### ABOUT THIS EXERCISE:
Repeat all entries exactly.

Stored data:
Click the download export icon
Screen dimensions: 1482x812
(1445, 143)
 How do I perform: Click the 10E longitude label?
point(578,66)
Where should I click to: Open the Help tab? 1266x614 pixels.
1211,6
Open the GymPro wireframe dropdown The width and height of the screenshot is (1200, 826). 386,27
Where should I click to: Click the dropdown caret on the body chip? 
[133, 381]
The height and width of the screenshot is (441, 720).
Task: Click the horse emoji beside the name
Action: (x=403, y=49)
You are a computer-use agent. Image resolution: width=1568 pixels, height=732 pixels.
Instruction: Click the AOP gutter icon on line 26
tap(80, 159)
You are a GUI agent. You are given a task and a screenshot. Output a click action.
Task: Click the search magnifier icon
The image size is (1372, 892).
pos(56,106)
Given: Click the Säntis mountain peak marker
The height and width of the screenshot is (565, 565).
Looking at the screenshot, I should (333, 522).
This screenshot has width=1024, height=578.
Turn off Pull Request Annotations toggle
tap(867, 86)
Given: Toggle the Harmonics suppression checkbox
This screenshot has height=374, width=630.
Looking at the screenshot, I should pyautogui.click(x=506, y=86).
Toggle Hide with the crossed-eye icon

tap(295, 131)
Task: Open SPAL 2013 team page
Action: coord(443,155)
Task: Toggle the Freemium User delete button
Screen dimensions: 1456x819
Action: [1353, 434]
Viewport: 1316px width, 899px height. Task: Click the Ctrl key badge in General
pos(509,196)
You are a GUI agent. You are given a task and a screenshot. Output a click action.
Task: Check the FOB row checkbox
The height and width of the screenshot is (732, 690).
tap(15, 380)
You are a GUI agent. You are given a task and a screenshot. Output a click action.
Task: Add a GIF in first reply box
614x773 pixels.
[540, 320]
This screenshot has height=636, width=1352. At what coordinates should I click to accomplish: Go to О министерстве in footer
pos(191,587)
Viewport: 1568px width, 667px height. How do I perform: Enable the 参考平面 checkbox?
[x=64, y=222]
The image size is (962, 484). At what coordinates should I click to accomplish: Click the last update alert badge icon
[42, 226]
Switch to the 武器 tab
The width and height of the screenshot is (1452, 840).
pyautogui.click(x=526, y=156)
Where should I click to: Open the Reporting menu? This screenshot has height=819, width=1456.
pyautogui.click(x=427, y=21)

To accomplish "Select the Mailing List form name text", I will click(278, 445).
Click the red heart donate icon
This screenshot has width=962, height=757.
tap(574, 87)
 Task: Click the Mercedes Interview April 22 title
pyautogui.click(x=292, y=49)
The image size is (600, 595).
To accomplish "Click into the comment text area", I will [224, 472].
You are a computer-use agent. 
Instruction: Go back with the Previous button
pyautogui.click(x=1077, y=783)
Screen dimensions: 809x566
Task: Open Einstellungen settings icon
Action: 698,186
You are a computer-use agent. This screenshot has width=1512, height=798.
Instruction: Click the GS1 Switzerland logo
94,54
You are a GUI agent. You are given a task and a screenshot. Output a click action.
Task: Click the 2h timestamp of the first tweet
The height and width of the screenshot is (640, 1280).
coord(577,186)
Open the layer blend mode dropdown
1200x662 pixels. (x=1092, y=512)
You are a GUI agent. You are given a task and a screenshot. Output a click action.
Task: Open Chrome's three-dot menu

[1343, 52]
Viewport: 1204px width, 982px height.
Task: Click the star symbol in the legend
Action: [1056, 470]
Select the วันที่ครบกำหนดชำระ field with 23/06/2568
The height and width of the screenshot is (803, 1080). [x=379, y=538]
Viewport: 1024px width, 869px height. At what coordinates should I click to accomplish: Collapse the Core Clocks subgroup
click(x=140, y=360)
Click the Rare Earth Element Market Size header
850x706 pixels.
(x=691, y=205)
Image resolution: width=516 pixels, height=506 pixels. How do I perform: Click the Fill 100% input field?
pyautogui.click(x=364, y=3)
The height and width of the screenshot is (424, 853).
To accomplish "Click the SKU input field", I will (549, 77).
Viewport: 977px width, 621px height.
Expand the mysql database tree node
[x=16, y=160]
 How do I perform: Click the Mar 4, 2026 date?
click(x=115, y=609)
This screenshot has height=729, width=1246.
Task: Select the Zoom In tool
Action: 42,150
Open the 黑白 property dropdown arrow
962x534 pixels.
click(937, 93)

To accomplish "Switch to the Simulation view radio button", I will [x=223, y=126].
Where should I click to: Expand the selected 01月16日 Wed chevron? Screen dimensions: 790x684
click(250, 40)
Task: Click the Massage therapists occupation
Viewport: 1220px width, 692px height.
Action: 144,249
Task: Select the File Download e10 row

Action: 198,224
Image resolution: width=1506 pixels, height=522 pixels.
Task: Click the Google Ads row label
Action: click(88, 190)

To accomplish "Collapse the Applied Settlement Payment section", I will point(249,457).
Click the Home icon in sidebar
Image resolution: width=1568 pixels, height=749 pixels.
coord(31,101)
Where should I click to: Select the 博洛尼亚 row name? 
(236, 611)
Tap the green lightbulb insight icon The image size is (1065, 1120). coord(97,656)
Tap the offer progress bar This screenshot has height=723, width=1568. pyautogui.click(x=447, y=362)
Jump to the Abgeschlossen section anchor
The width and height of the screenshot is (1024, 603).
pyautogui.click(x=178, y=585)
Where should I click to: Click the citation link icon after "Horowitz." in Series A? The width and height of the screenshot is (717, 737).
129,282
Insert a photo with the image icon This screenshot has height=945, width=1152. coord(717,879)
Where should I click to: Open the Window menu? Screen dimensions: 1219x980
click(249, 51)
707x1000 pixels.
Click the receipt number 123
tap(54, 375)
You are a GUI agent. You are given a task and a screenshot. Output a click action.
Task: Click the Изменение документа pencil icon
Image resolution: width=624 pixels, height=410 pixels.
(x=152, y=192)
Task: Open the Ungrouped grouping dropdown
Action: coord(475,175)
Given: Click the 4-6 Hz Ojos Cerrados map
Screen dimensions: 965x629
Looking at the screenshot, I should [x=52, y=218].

### ANSWER SPACE:
Click the download export icon
Screen dimensions: 1482x812
(1445, 143)
 How do I perform: Click the 10E longitude label?
point(578,66)
Where should I click to: Open the Help tab? 1266x614 pixels.
1211,6
Open the GymPro wireframe dropdown The width and height of the screenshot is (1200, 826). 386,27
Where should I click to: Click the dropdown caret on the body chip? 
[133, 381]
The height and width of the screenshot is (441, 720).
Task: Click the horse emoji beside the name
Action: (x=403, y=49)
You are a computer-use agent. Image resolution: width=1568 pixels, height=732 pixels.
Instruction: Click the AOP gutter icon on line 26
tap(80, 159)
You are a GUI agent. You are given a task and a screenshot. Output a click action.
Task: Click the search magnifier icon
The image size is (1372, 892).
pos(56,106)
Given: Click the Säntis mountain peak marker
The height and width of the screenshot is (565, 565).
Looking at the screenshot, I should (333, 522).
This screenshot has width=1024, height=578.
Turn off Pull Request Annotations toggle
tap(867, 86)
Given: Toggle the Harmonics suppression checkbox
This screenshot has height=374, width=630.
Looking at the screenshot, I should pyautogui.click(x=506, y=86).
Toggle Hide with the crossed-eye icon

tap(295, 131)
Task: Open SPAL 2013 team page
Action: coord(443,155)
Task: Toggle the Freemium User delete button
Screen dimensions: 1456x819
Action: [1353, 434]
Viewport: 1316px width, 899px height. Task: Click the Ctrl key badge in General
pos(509,196)
You are a GUI agent. You are given a task and a screenshot. Output a click action.
Task: Check the FOB row checkbox
The height and width of the screenshot is (732, 690).
tap(15, 380)
You are a GUI agent. You are given a task and a screenshot. Output a click action.
Task: Add a GIF in first reply box
614x773 pixels.
[540, 320]
This screenshot has height=636, width=1352. At what coordinates should I click to accomplish: Go to О министерстве in footer
pos(191,587)
Viewport: 1568px width, 667px height. How do I perform: Enable the 参考平面 checkbox?
[x=64, y=222]
The image size is (962, 484). At what coordinates should I click to accomplish: Click the last update alert badge icon
[42, 226]
Switch to the 武器 tab
The width and height of the screenshot is (1452, 840).
pyautogui.click(x=526, y=156)
Where should I click to: Open the Reporting menu? This screenshot has height=819, width=1456.
pyautogui.click(x=427, y=21)

To accomplish "Select the Mailing List form name text", I will click(278, 445).
Click the red heart donate icon
This screenshot has width=962, height=757.
tap(574, 87)
 Task: Click the Mercedes Interview April 22 title
pyautogui.click(x=292, y=49)
The image size is (600, 595).
To accomplish "Click into the comment text area", I will [224, 472].
You are a computer-use agent. 
Instruction: Go back with the Previous button
pyautogui.click(x=1077, y=783)
Screen dimensions: 809x566
Task: Open Einstellungen settings icon
Action: 698,186
You are a computer-use agent. This screenshot has width=1512, height=798.
Instruction: Click the GS1 Switzerland logo
94,54
You are a GUI agent. You are given a task and a screenshot. Output a click action.
Task: Click the 2h timestamp of the first tweet
The height and width of the screenshot is (640, 1280).
coord(577,186)
Open the layer blend mode dropdown
1200x662 pixels. (x=1092, y=512)
You are a GUI agent. You are given a task and a screenshot. Output a click action.
Task: Open Chrome's three-dot menu

[1343, 52]
Viewport: 1204px width, 982px height.
Task: Click the star symbol in the legend
Action: [1056, 470]
Select the วันที่ครบกำหนดชำระ field with 23/06/2568
The height and width of the screenshot is (803, 1080). [x=379, y=538]
Viewport: 1024px width, 869px height. At what coordinates should I click to accomplish: Collapse the Core Clocks subgroup
click(x=140, y=360)
Click the Rare Earth Element Market Size header
850x706 pixels.
(x=691, y=205)
Image resolution: width=516 pixels, height=506 pixels. How do I perform: Click the Fill 100% input field?
pyautogui.click(x=364, y=3)
The height and width of the screenshot is (424, 853).
To accomplish "Click the SKU input field", I will (549, 77).
Viewport: 977px width, 621px height.
Expand the mysql database tree node
[x=16, y=160]
 How do I perform: Click the Mar 4, 2026 date?
click(x=115, y=609)
This screenshot has height=729, width=1246.
Task: Select the Zoom In tool
Action: 42,150
Open the 黑白 property dropdown arrow
962x534 pixels.
click(937, 93)

To accomplish "Switch to the Simulation view radio button", I will [x=223, y=126].
Where should I click to: Expand the selected 01月16日 Wed chevron? Screen dimensions: 790x684
click(250, 40)
Task: Click the Massage therapists occupation
Viewport: 1220px width, 692px height.
Action: 144,249
Task: Select the File Download e10 row

Action: 198,224
Image resolution: width=1506 pixels, height=522 pixels.
Task: Click the Google Ads row label
Action: click(88, 190)

To accomplish "Collapse the Applied Settlement Payment section", I will point(249,457).
Click the Home icon in sidebar
Image resolution: width=1568 pixels, height=749 pixels.
coord(31,101)
Where should I click to: Select the 博洛尼亚 row name? 
(236, 611)
Tap the green lightbulb insight icon The image size is (1065, 1120). coord(97,656)
Tap the offer progress bar This screenshot has height=723, width=1568. pyautogui.click(x=447, y=362)
Jump to the Abgeschlossen section anchor
The width and height of the screenshot is (1024, 603).
pyautogui.click(x=178, y=585)
Where should I click to: Click the citation link icon after "Horowitz." in Series A? The width and height of the screenshot is (717, 737).
129,282
Insert a photo with the image icon This screenshot has height=945, width=1152. coord(717,879)
Where should I click to: Open the Window menu? Screen dimensions: 1219x980
click(249, 51)
707x1000 pixels.
Click the receipt number 123
tap(54, 375)
You are a GUI agent. You are given a task and a screenshot. Output a click action.
Task: Click the Изменение документа pencil icon
Image resolution: width=624 pixels, height=410 pixels.
(x=152, y=192)
Task: Open the Ungrouped grouping dropdown
Action: coord(475,175)
Given: Click the 4-6 Hz Ojos Cerrados map
Screen dimensions: 965x629
Looking at the screenshot, I should [x=52, y=218].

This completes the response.